→ HOW TO COMPLETE THIS TASK
Take the data that follows and return it exactly.

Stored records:
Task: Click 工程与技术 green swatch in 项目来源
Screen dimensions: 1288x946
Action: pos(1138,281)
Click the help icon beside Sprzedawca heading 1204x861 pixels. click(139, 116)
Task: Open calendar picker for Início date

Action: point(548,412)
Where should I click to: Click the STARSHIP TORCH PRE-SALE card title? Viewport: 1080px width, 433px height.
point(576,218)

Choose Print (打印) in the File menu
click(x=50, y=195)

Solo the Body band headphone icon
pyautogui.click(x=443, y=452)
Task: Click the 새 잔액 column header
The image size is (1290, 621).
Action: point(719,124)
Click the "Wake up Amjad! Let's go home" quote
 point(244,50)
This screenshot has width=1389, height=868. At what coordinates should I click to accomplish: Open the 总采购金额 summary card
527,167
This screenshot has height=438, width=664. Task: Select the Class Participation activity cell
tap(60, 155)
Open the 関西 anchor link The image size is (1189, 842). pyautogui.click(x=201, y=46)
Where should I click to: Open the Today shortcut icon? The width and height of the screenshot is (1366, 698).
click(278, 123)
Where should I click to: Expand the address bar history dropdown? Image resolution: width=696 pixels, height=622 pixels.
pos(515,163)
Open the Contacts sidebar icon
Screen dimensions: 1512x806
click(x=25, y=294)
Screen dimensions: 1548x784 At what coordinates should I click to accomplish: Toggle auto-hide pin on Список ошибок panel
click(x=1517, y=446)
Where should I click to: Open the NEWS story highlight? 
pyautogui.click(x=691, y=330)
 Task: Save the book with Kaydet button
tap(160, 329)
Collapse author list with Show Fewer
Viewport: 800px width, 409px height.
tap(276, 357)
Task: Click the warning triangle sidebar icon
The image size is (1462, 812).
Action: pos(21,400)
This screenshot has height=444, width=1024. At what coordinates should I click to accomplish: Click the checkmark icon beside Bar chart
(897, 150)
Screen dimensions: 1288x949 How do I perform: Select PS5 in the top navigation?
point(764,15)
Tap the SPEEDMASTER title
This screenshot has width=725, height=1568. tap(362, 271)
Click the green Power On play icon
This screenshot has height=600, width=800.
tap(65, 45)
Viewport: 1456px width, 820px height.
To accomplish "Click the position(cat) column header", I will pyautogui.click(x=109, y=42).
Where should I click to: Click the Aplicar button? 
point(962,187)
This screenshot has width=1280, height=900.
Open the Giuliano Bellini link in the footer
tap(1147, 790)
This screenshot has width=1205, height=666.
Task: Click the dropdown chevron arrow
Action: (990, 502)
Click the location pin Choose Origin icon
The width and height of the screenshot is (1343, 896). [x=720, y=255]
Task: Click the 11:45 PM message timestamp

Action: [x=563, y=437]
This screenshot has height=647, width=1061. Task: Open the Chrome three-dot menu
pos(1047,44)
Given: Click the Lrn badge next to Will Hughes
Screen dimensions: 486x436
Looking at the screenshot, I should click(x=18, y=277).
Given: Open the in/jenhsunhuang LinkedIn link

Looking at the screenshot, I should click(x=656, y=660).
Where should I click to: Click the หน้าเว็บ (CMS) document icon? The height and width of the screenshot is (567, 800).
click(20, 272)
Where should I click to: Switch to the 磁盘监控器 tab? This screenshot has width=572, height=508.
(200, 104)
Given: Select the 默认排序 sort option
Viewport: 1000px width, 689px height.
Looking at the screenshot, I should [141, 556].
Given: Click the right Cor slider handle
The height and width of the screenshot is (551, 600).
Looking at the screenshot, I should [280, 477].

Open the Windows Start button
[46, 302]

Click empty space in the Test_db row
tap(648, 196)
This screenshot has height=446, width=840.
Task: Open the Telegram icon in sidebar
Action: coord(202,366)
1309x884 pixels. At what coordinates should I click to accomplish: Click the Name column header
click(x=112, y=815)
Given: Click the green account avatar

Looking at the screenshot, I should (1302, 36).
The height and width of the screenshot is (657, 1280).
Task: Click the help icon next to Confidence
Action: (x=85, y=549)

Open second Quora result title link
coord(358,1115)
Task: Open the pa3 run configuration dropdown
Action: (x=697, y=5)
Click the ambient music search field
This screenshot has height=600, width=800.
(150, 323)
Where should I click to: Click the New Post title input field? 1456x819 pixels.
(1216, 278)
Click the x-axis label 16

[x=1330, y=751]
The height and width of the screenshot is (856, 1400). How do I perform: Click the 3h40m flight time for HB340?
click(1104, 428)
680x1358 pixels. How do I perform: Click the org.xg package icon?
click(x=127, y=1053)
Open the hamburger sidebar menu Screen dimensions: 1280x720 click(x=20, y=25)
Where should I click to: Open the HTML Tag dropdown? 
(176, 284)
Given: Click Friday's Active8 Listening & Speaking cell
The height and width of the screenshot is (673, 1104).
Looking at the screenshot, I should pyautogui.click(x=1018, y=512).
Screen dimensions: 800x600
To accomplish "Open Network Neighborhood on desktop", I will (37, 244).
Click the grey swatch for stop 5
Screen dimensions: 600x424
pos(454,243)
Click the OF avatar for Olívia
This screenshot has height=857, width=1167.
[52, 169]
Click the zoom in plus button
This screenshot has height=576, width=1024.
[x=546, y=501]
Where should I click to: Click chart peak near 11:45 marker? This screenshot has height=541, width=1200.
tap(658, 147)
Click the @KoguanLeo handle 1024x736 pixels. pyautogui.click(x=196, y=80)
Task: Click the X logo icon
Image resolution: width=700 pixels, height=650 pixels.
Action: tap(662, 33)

→ RESPONSE TO THIS EXERCISE
Task: Click 工程与技术 green swatch in 项目来源
Screen dimensions: 1288x946
Action: pos(1138,281)
Click the help icon beside Sprzedawca heading 1204x861 pixels. click(139, 116)
Task: Open calendar picker for Início date

Action: point(548,412)
Where should I click to: Click the STARSHIP TORCH PRE-SALE card title? Viewport: 1080px width, 433px height.
point(576,218)

Choose Print (打印) in the File menu
click(x=50, y=195)

Solo the Body band headphone icon
pyautogui.click(x=443, y=452)
Task: Click the 새 잔액 column header
The image size is (1290, 621).
Action: point(719,124)
Click the "Wake up Amjad! Let's go home" quote
 point(244,50)
This screenshot has width=1389, height=868. At what coordinates should I click to accomplish: Open the 总采购金额 summary card
527,167
This screenshot has height=438, width=664. Task: Select the Class Participation activity cell
tap(60, 155)
Open the 関西 anchor link The image size is (1189, 842). pyautogui.click(x=201, y=46)
Where should I click to: Open the Today shortcut icon? The width and height of the screenshot is (1366, 698).
click(278, 123)
Where should I click to: Expand the address bar history dropdown? Image resolution: width=696 pixels, height=622 pixels.
pos(515,163)
Open the Contacts sidebar icon
Screen dimensions: 1512x806
click(x=25, y=294)
Screen dimensions: 1548x784 At what coordinates should I click to accomplish: Toggle auto-hide pin on Список ошибок panel
click(x=1517, y=446)
Where should I click to: Open the NEWS story highlight? 
pyautogui.click(x=691, y=330)
 Task: Save the book with Kaydet button
tap(160, 329)
Collapse author list with Show Fewer
Viewport: 800px width, 409px height.
tap(276, 357)
Task: Click the warning triangle sidebar icon
The image size is (1462, 812).
Action: pos(21,400)
This screenshot has height=444, width=1024. At what coordinates should I click to accomplish: Click the checkmark icon beside Bar chart
(897, 150)
Screen dimensions: 1288x949 How do I perform: Select PS5 in the top navigation?
point(764,15)
Tap the SPEEDMASTER title
This screenshot has width=725, height=1568. tap(362, 271)
Click the green Power On play icon
This screenshot has height=600, width=800.
tap(65, 45)
Viewport: 1456px width, 820px height.
To accomplish "Click the position(cat) column header", I will pyautogui.click(x=109, y=42).
Where should I click to: Click the Aplicar button? 
point(962,187)
This screenshot has width=1280, height=900.
Open the Giuliano Bellini link in the footer
tap(1147, 790)
This screenshot has width=1205, height=666.
Task: Click the dropdown chevron arrow
Action: (990, 502)
Click the location pin Choose Origin icon
The width and height of the screenshot is (1343, 896). [x=720, y=255]
Task: Click the 11:45 PM message timestamp

Action: [x=563, y=437]
This screenshot has height=647, width=1061. Task: Open the Chrome three-dot menu
pos(1047,44)
Given: Click the Lrn badge next to Will Hughes
Screen dimensions: 486x436
Looking at the screenshot, I should click(x=18, y=277).
Given: Open the in/jenhsunhuang LinkedIn link

Looking at the screenshot, I should click(x=656, y=660).
Where should I click to: Click the หน้าเว็บ (CMS) document icon? The height and width of the screenshot is (567, 800).
click(20, 272)
Where should I click to: Switch to the 磁盘监控器 tab? This screenshot has width=572, height=508.
(200, 104)
Given: Select the 默认排序 sort option
Viewport: 1000px width, 689px height.
Looking at the screenshot, I should [141, 556].
Given: Click the right Cor slider handle
The height and width of the screenshot is (551, 600).
Looking at the screenshot, I should [280, 477].

Open the Windows Start button
[46, 302]

Click empty space in the Test_db row
tap(648, 196)
This screenshot has height=446, width=840.
Task: Open the Telegram icon in sidebar
Action: coord(202,366)
1309x884 pixels. At what coordinates should I click to accomplish: Click the Name column header
click(x=112, y=815)
Given: Click the green account avatar

Looking at the screenshot, I should (1302, 36).
The height and width of the screenshot is (657, 1280).
Task: Click the help icon next to Confidence
Action: (x=85, y=549)

Open second Quora result title link
coord(358,1115)
Task: Open the pa3 run configuration dropdown
Action: (x=697, y=5)
Click the ambient music search field
This screenshot has height=600, width=800.
(150, 323)
Where should I click to: Click the New Post title input field? 1456x819 pixels.
(1216, 278)
Click the x-axis label 16

[x=1330, y=751]
The height and width of the screenshot is (856, 1400). How do I perform: Click the 3h40m flight time for HB340?
click(1104, 428)
680x1358 pixels. How do I perform: Click the org.xg package icon?
click(x=127, y=1053)
Open the hamburger sidebar menu Screen dimensions: 1280x720 click(x=20, y=25)
Where should I click to: Open the HTML Tag dropdown? 
(176, 284)
Given: Click Friday's Active8 Listening & Speaking cell
The height and width of the screenshot is (673, 1104).
Looking at the screenshot, I should pyautogui.click(x=1018, y=512).
Screen dimensions: 800x600
To accomplish "Open Network Neighborhood on desktop", I will (37, 244).
Click the grey swatch for stop 5
Screen dimensions: 600x424
pos(454,243)
Click the OF avatar for Olívia
This screenshot has height=857, width=1167.
[52, 169]
Click the zoom in plus button
This screenshot has height=576, width=1024.
[x=546, y=501]
Where should I click to: Click chart peak near 11:45 marker? This screenshot has height=541, width=1200.
tap(658, 147)
Click the @KoguanLeo handle 1024x736 pixels. pyautogui.click(x=196, y=80)
Task: Click the X logo icon
Image resolution: width=700 pixels, height=650 pixels.
Action: tap(662, 33)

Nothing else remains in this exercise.